Your family showed you zero respect and appreciation. Does your husband have a job now? If so, divorce his sorry ass and kick that kid out of the house. If not, have him get one - any kind of job and then divorce him. 

How does your husband account for his total lack of contribution to the house and family?


----------



## Mr. Nail (Apr 26, 2011)

Lakesparrow said:


> Two years ago my h lost his job. I worked at a juvenile detention ctr. They had incentives and I immediately began working at least 80 hrs a week. Sometimes more. I tried to keep either 1 weekend day off or to only work 8 he shifts on wknds to have time for chores. I ate 3 meals a day at work. But came home to all the dishes from h and adult child. On my day off they would head out for fun and I would clean and do laundry. This went on for a year. during which I threw my shoulder out and had some injuries at work. Which I hid because I couldn't afford to not work. Finally I decided to finish my degree and take a better paying job. And now I work 40 hrs awk. and drive uber. I don't think the house will wmevent fully recover from my vacation from housework. He literally bought new socks instead of washing his.
> 
> As for *****ing to coworkers of course we do. they're our only friends beside the washing machine. I don't have time for friends and a life. I'm at work or at the damned oven or doing the lawn work or taking his mom to dinner.
> 
> ...


I've got a Kayak if you don't have a Kindle.


----------



## Ragnar Ragnasson (Mar 4, 2018)

Double post


----------



## Ragnar Ragnasson (Mar 4, 2018)

Originally Posted by Ragnar Ragnasson:

In many situations it just won't work. 

Barring the problem is a layabout H that doesn't work or pay the Bill's. If he's a layabout that's a more severe problem and domestic strike isn't enough. 

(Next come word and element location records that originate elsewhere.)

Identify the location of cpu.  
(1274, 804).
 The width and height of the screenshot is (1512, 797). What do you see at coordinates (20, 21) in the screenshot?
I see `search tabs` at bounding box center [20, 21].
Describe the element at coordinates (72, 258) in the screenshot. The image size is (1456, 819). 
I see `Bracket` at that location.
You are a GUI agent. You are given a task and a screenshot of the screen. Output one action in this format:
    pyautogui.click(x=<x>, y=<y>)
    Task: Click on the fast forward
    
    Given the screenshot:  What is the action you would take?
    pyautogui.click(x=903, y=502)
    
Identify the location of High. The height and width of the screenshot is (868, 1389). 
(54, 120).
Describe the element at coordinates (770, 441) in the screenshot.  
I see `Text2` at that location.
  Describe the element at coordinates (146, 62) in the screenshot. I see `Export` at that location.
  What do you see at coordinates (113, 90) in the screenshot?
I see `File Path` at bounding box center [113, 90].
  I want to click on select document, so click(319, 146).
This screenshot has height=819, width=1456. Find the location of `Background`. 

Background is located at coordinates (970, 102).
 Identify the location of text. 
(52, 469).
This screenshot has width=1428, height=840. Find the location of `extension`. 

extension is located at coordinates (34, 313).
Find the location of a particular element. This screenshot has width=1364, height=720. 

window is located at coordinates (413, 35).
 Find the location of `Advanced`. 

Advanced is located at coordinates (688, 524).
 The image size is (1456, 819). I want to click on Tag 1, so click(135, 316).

If H is a solid responsible person, good job, takes care of bills, but:

Just misses the hamper time to time, W may point out trash has to go out although he'll likely get to it but she likes to remind him; W just wants him to feel like he never does enough....well that's a different story.

Even DW reminds be trash has to go to the curb on x day, even though she knows I'll do it on the way out or earlier in the morning. I just say yep, I'll get it, or have done already.

I've never let that be a trouble spot. She likes to say it. I don't really care that she does. 

Other things she may ask me to do I'll flat say no. Others I'll say not now. But we have minimal things like this. Sometimes I say absolutely. But we've found our groove.

About a W going on a "domestic" strike, that never really works. It's a symptom a better communicated problem and solutions offered discussion is needed.

For any domestic issue, this can be what would happen:

"I'm not cooking you supper" H answers ok I'll be back shortly, goes out to eat. Every time. 

"Mow the lawn" H if not already, hire a a lawn service. (I already do, many do)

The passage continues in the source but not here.